Lesetext:
=-=-=

Einem seinem Glauben innerlich verbundenem Ahmadi steht auch kein interner Schutz im Sinne des Art. 8 QRL in Pakistan offen. Es gibt keinen Landesteil, in dem er in zumutbarer Weise und ungefährdet seinen Glauben öffentlich leben kann. Was die dem pakistanischen Staat unmittelbar zuzurechnenden Eingriffe angeht, sind die rechtlichen Rahmenbedingungen landesweit die gleichen.

Aufgrund des durch die Befragung der Antrastellerin in der mündlichen Verhandlung gewonnenen Eindrucks und des Ergebnisses der Beweisaufnahme handelt es sich bei ihr um eine ihrem Glauben eng verbundene und von diesem stark geprägte Angehörige der Ahmadiyya-Glaubensgemeinschaft. Als alte und kranke Frau müsste die Antragstellerin in Pakistan in flüchtlingsschutzrelevanter Weise auf jegliches öffentliches Glaubensbekenntnis verzichten.

=-=-=

Bereitgestellte Daten:

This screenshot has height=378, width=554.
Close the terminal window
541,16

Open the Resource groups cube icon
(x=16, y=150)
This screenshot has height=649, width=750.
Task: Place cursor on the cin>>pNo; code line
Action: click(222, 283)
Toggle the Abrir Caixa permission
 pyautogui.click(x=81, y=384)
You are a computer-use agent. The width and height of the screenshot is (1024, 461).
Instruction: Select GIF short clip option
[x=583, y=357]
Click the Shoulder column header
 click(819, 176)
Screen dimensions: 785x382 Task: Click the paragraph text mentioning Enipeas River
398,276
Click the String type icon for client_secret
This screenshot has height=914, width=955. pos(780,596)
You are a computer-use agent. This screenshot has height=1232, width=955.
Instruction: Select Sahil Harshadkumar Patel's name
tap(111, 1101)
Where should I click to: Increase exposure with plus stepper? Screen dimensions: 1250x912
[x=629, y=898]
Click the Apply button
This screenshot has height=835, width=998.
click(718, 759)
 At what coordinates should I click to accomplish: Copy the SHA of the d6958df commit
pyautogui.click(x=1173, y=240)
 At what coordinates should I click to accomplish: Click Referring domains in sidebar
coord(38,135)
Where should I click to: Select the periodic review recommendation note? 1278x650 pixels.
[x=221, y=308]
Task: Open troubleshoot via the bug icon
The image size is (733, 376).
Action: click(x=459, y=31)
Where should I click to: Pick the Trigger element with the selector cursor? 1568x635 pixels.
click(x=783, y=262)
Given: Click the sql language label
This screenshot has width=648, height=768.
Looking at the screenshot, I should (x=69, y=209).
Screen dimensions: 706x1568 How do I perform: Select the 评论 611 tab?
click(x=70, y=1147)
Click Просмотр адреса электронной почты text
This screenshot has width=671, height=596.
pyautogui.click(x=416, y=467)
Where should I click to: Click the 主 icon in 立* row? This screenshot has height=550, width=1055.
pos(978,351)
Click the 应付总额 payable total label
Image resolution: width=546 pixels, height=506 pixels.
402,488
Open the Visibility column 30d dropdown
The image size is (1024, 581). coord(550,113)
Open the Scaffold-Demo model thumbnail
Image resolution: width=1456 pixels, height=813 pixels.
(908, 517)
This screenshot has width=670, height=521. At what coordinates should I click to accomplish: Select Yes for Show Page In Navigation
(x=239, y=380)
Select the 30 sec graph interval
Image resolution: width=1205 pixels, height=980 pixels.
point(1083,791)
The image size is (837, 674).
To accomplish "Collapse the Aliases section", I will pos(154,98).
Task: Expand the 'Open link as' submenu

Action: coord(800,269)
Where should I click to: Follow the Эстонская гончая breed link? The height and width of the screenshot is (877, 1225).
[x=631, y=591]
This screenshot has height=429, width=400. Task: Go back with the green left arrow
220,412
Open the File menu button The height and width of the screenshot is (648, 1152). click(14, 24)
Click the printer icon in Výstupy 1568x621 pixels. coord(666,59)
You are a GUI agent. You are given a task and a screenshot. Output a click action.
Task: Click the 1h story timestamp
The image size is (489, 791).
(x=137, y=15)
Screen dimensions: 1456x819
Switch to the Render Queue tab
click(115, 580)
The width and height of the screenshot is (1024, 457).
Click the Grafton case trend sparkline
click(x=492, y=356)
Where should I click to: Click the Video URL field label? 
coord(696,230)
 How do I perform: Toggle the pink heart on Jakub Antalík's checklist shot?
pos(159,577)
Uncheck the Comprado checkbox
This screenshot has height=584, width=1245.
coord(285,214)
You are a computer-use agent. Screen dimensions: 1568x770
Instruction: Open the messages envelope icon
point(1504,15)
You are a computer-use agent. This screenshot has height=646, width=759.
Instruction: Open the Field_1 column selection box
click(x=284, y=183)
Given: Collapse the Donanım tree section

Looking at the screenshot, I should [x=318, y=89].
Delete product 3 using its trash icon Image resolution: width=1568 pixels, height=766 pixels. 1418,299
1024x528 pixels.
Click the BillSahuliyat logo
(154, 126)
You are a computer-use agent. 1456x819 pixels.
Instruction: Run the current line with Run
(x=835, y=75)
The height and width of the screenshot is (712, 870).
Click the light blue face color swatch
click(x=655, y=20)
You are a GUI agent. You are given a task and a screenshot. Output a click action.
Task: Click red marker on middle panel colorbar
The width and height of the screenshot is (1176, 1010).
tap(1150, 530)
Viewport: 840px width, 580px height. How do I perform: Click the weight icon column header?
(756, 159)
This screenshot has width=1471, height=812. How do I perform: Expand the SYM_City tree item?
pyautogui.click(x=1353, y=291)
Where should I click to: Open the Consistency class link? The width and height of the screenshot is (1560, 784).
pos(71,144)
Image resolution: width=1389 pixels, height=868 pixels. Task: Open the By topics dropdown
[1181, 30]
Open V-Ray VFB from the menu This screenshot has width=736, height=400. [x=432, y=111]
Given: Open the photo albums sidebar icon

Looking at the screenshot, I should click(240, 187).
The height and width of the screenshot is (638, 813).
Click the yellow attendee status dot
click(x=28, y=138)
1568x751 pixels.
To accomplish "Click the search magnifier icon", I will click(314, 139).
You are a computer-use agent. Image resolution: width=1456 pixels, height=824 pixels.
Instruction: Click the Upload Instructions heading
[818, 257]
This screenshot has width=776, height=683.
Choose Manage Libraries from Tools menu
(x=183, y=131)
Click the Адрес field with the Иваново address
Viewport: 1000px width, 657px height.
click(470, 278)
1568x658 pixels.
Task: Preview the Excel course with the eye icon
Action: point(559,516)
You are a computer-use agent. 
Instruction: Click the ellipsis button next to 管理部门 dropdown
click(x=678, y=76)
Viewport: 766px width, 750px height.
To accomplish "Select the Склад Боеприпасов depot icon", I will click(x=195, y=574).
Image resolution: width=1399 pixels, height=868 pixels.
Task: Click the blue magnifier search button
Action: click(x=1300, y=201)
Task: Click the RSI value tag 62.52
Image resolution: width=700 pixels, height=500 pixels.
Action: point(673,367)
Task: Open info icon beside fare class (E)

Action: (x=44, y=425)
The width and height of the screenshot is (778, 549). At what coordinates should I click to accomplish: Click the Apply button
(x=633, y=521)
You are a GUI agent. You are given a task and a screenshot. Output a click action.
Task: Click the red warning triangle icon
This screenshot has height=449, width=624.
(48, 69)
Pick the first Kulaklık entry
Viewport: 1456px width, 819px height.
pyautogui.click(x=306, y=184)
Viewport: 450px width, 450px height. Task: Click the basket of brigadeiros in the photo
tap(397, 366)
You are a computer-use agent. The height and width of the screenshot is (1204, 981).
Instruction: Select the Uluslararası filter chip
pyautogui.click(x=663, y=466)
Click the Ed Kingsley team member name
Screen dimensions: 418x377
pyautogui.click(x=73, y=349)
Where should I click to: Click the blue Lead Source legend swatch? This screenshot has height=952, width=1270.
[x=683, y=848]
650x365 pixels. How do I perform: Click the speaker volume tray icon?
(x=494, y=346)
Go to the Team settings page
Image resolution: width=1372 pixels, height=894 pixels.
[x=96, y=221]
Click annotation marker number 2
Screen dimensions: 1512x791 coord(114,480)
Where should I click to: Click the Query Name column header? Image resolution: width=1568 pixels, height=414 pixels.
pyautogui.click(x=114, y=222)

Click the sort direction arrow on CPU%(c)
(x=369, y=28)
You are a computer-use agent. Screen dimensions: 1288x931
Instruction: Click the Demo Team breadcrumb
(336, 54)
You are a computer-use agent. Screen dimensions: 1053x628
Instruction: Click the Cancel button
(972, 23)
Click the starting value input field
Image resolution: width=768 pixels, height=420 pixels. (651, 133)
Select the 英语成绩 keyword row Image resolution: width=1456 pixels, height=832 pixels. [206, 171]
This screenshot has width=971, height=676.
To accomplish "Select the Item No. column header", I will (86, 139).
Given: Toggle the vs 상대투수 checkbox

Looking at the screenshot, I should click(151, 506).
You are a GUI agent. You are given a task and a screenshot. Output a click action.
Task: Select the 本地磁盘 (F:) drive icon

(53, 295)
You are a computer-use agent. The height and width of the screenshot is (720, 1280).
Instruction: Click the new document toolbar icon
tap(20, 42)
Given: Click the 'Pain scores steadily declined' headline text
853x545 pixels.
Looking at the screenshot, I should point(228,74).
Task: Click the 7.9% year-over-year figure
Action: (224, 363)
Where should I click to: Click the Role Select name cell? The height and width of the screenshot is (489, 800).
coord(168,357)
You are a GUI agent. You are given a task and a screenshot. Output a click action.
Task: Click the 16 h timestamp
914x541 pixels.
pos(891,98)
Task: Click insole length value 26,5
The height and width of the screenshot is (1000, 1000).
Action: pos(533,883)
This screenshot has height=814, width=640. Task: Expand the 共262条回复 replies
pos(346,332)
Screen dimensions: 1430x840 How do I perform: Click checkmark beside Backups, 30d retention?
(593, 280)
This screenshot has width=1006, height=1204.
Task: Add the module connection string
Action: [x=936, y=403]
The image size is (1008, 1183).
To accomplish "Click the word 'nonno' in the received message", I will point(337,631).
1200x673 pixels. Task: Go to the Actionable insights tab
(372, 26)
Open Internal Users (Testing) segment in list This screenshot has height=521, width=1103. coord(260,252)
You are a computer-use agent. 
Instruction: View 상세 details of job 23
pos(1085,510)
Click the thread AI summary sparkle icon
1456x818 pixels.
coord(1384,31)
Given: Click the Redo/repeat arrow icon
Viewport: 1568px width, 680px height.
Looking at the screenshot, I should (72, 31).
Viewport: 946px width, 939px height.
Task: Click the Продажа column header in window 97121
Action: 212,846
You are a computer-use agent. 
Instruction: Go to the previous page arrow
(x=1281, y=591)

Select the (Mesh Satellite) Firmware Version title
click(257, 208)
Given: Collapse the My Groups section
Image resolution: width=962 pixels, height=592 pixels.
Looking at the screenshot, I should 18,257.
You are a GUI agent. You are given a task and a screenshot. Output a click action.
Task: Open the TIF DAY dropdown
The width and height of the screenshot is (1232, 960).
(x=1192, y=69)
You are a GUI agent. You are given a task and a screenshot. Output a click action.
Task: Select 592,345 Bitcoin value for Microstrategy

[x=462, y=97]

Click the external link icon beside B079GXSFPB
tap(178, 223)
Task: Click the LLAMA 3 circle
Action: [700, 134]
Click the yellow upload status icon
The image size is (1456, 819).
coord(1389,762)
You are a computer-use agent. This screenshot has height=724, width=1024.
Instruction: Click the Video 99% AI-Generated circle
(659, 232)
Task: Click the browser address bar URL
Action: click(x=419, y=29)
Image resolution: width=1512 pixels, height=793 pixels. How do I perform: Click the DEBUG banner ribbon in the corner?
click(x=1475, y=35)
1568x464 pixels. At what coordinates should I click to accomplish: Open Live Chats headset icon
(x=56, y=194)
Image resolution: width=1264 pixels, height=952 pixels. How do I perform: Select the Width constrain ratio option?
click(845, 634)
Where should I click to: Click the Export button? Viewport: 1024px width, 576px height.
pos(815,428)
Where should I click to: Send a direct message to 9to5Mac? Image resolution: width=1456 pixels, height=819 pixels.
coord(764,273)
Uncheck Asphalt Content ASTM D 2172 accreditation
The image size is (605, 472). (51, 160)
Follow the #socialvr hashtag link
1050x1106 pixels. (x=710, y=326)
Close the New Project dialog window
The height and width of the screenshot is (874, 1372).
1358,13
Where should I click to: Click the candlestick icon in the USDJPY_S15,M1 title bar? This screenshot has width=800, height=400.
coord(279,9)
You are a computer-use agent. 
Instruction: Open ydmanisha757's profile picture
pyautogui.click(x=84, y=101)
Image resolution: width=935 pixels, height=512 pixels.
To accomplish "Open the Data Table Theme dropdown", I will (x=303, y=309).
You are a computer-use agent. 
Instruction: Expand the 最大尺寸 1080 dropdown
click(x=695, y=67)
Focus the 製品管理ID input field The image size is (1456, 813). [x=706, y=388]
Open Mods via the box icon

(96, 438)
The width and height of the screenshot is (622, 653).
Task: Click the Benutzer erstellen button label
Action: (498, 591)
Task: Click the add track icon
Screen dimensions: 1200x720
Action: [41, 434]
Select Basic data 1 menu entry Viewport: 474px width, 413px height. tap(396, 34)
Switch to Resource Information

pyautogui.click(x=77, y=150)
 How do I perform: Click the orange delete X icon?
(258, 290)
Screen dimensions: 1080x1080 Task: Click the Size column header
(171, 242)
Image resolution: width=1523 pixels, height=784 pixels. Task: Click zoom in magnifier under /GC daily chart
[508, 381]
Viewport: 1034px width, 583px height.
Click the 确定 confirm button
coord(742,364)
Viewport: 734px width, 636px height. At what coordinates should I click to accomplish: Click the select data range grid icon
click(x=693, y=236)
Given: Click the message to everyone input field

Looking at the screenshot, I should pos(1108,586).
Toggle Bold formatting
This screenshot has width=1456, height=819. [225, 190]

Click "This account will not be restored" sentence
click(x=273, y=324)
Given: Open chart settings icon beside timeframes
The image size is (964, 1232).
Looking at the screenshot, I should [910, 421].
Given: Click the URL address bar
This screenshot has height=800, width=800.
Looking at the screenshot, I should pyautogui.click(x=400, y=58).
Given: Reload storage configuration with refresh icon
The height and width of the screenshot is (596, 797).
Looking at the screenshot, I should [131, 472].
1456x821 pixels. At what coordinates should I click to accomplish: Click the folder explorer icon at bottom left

=-=-=

Aufgabenstellung: Können Sie den Abschnitt des Lesetexts von „Aufgrund des durch“ bis einschließlich „öffentliches Glaubensbekenntnis verzichten.“ wortgetreu wiedergeben? Stützen Sie sich allein auf den Lesetext.

Antwort zur Aufgabe:
Aufgrund des durch die Befragung der Antrastellerin in der mündlichen Verhandlung gewonnenen Eindrucks und des Ergebnisses der Beweisaufnahme handelt es sich bei ihr um eine ihrem Glauben eng verbundene und von diesem stark geprägte Angehörige der Ahmadiyya-Glaubensgemeinschaft. Als alte und kranke Frau müsste die Antragstellerin in Pakistan in flüchtlingsschutzrelevanter Weise auf jegliches öffentliches Glaubensbekenntnis verzichten.